### What to work on
Print the lines from the one containing "Task: Collapse the Project Management epic" through the end of the listing below, exactly as written. Any pictures stay out.

### Data for analysis

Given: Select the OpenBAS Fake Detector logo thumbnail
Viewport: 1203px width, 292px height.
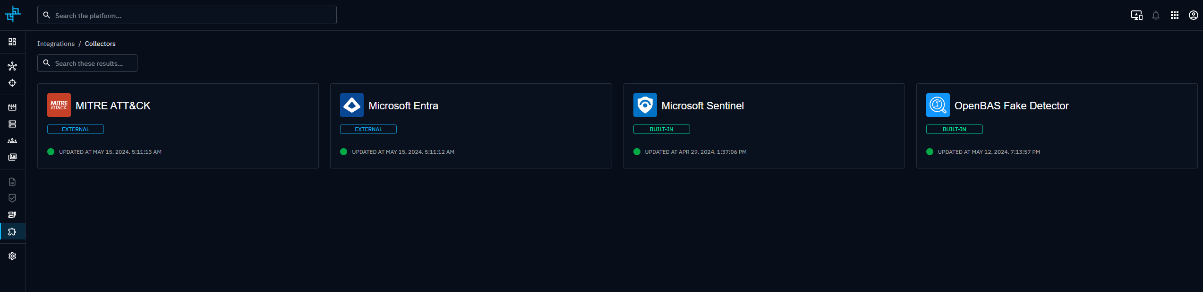Looking at the screenshot, I should click(938, 105).
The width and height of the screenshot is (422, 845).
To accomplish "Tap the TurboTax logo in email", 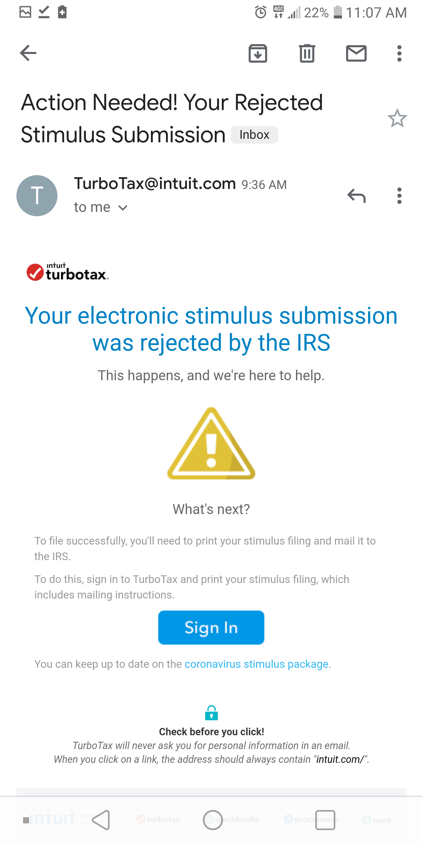I will tap(67, 272).
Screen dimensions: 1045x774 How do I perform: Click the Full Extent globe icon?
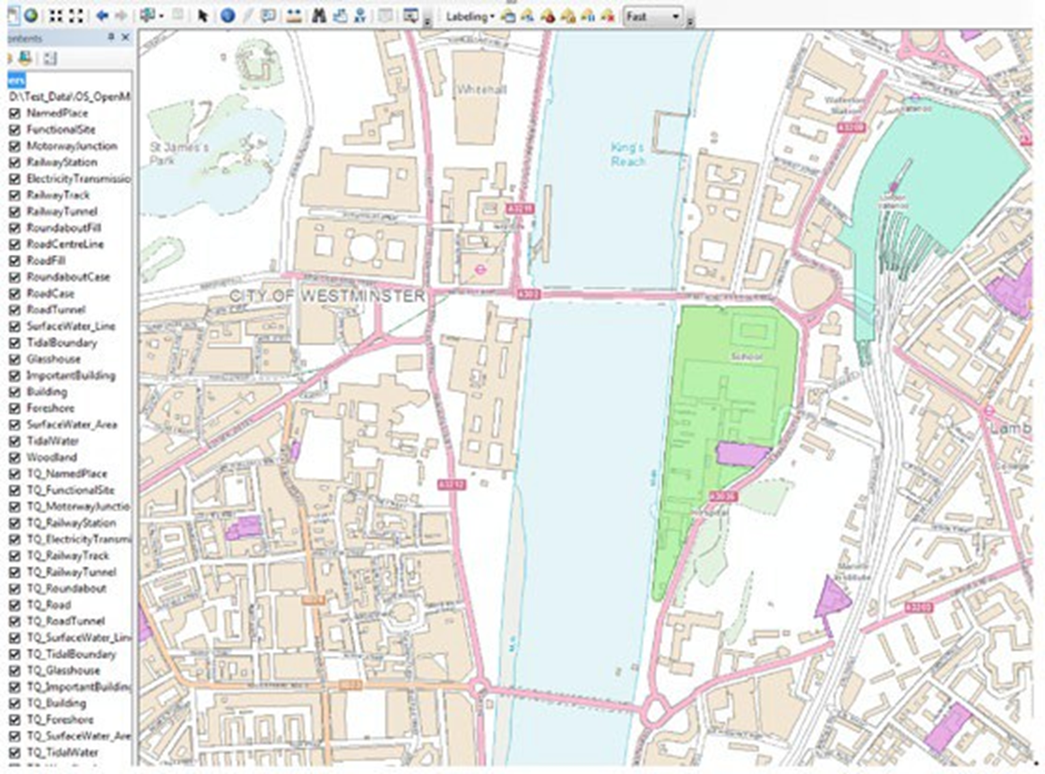point(30,16)
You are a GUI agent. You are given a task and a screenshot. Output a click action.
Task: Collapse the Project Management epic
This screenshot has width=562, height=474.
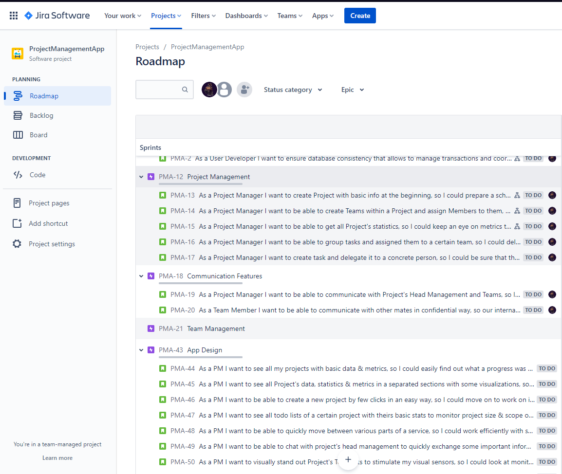coord(141,177)
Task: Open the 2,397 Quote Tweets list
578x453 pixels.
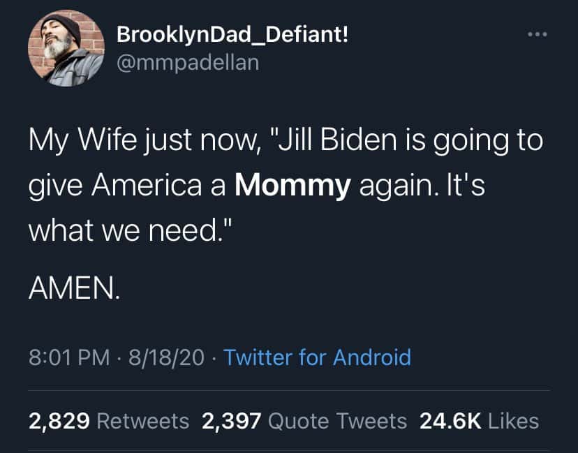Action: pyautogui.click(x=304, y=421)
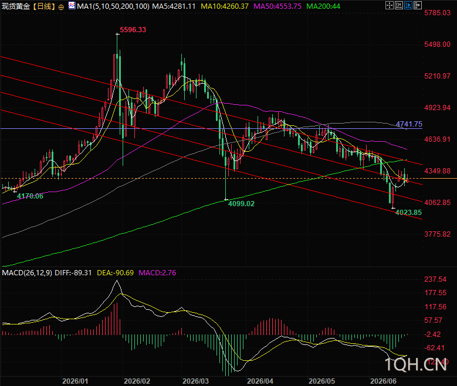Click the 1QH.CN watermark link

(415, 364)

### Result
Task: Collapse the Project Management epic
This screenshot has width=562, height=474.
coord(141,177)
Task: Open the 2,397 Quote Tweets list
578x453 pixels.
Action: pyautogui.click(x=304, y=421)
Click the 1QH.CN watermark link

(415, 364)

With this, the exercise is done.